NAR CEO Nykia Wright and 2026 President Kevin Brown provided an update on association activity during a Leadership Scoop session at the REALTORS® Legislative Meetings in Washington, D.C.
Nykia Wright & Kevin Brown at RLM 2026 Leadership Scoop
NAR CEO Nykia Wright and NAR President Kevin Brown update members at the REALTORS® Legislative Meetings on Sunday, June 14.

The National Association of REALTORS® is almost two quarters into the first year of its Strategic Plan—and to borrow a favorite phrase from its CEO, it has been “booked and busy.”

“Most of us are only home about six to 10 days a month,” NAR 2026 President Kevin Brown said of the association’s leadership team, Sunday.

Brown and NAR CEO Nykia Wright provided an update on association activity and Strategic Plan progress at its annual REALTORS® Legislative Meetings conference in Washington, D.C.

“We are always doing at least one of two things: building the future of member experience or modernizing the enterprise, and in some cases, we are doing both,” Wright said.

Wright highlighted momentum on six specific initiatives, including strengthening collaboration with MLSs.

“You cannot open an industry publication without hearing what’s going on in the MLS community,” Wright said. “What we want you all to know is that we are monitoring this around the clock. ... We are taking calls from not only association-owned MLSs but also non-association-owned MLSs. This is a very complex topic, and it is our job in order to protect you and to protect the ecosystem, to ensure that we are doing this in an antitrust-compliant way.”

The association plans to release its Q2 update at the end of July.

While all NAR committees’ work is important, Wright called attention to five dealing with some of the most pressing topics, including MLS transparency and access, fraud identification, data centers, real estate data needs and agent retention for small brokerages.

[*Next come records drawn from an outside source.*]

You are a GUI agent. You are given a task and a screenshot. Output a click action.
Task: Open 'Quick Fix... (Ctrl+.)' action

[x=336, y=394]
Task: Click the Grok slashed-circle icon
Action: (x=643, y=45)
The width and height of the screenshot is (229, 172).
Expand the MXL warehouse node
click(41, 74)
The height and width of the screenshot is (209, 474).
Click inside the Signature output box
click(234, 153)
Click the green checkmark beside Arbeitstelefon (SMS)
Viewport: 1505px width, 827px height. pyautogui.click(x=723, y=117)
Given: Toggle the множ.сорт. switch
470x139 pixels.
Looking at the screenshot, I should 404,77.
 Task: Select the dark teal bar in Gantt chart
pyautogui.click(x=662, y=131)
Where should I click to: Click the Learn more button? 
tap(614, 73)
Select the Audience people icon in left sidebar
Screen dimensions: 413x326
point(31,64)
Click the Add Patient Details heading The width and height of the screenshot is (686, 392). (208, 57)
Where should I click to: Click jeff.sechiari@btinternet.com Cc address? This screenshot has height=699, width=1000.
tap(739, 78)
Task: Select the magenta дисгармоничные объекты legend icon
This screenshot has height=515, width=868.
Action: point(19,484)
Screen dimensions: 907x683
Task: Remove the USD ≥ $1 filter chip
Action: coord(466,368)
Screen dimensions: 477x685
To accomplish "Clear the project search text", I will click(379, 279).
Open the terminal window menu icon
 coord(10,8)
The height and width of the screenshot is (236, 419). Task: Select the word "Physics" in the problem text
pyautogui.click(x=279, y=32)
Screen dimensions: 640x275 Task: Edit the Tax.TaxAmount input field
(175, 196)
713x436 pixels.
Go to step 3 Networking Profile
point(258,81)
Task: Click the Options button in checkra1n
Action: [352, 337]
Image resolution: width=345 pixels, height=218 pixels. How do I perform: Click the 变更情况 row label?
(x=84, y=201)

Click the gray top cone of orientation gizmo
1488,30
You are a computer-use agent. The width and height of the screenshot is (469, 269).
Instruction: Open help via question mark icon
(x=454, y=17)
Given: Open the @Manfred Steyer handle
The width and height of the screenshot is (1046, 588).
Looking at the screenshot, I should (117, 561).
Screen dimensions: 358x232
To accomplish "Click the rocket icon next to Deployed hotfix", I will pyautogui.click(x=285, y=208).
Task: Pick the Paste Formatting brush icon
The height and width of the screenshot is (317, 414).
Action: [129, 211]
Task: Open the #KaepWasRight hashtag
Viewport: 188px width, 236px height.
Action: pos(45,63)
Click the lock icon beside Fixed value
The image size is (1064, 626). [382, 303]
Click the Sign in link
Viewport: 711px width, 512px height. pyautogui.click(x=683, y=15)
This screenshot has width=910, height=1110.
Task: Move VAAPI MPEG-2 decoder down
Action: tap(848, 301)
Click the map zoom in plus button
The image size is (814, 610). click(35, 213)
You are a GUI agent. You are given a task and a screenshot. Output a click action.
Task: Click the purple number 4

Another notable moment included when Wright shared a hot-off-the-presses membership count—1,438,569 members, compared with 1,463,352 members at this time last year.

That’s a strong number, according to NAR Chief Economist Lawrence Yun.

“Membership has been quite resilient despite sluggish home sales conditions over the past three years. Unlike prior housing down cycles, membership declines have been much more modest,” Yun said in May.

He added that “membership has exceeded 1.4 million only a handful of times in history.”

That’s much higher—by design—than the 1.2 million members NAR strategically uses for budgeting.

“In terms of financial resiliency, we budgeted to a lower number, but in no way does that mean that the association is on the demise,” Wright said.

Brown ended the address with the same message he opened with—NAR is all ears.

“We are listening,” Brown said. “If you see something that’s not working, please let us know.”